*Objetivo do exercício*. No trecho fornecido, o que seria a "única positividade clara de um conhecimento"?

*Trecho fornecido*.
O juízo da descoberta, ainda pelo ponto de
vista de Bachelard, invalidaria certas afirmações plenas, que apenas preenchem
e não solucionam as questões que incomodam o ser e sua existência. Observando
que as afirmações nem sempre são sinônimos de conhecimento positivo e
demonstrando que "a vida psicológica deve ser captada em seus atos, em sua
ondulação, não em sua fonte magra e hipotética"107, o filósofo orienta-me quanto à
questão do Conhecimento. Para ele, o Conhecimento,
ao ser verbalizado, deve instaurar polêmica, deve ser destruído e
construído, sendo que a construção às vezes nunca termina.
O
pensamento transmutativo seria portanto a "única positividade clara de um
conhecimento"108, apreendida na consciência das retificações, nas insinuações,
nas persuasões, nas discussões polidas, nas ondulações do pensamento dialético.

*Informações exibidas*.
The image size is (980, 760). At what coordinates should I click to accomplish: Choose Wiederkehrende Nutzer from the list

==

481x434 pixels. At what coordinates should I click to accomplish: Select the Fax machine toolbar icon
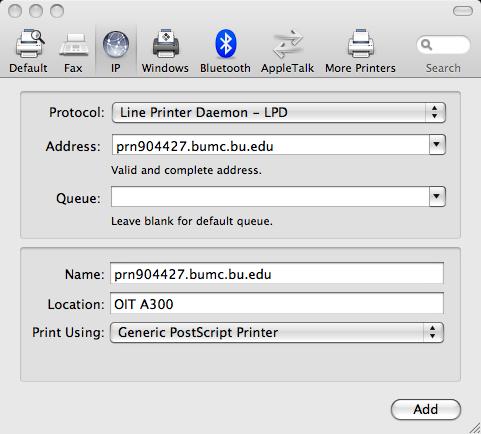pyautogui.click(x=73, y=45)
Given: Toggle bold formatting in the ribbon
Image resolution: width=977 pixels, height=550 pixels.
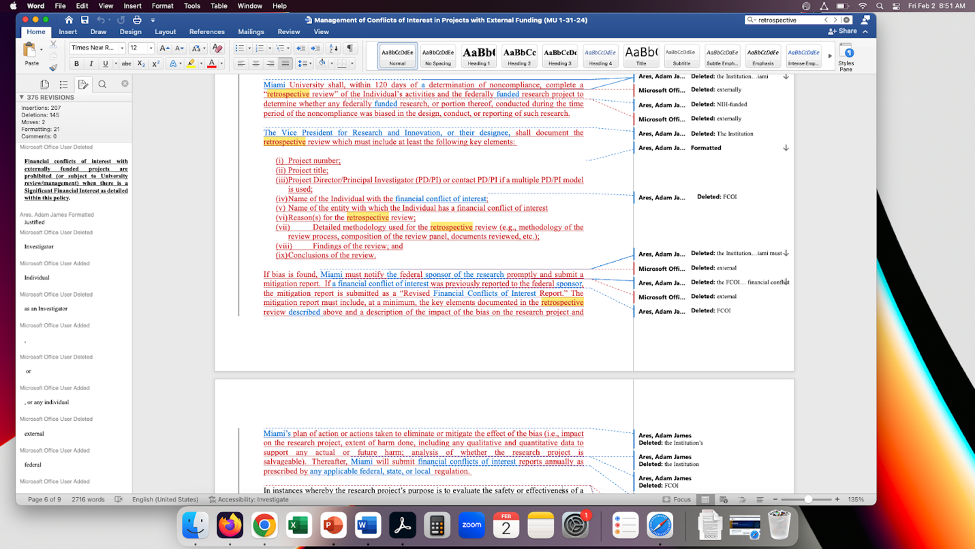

*Resposta da tarefa*. O pensamento transmutativo.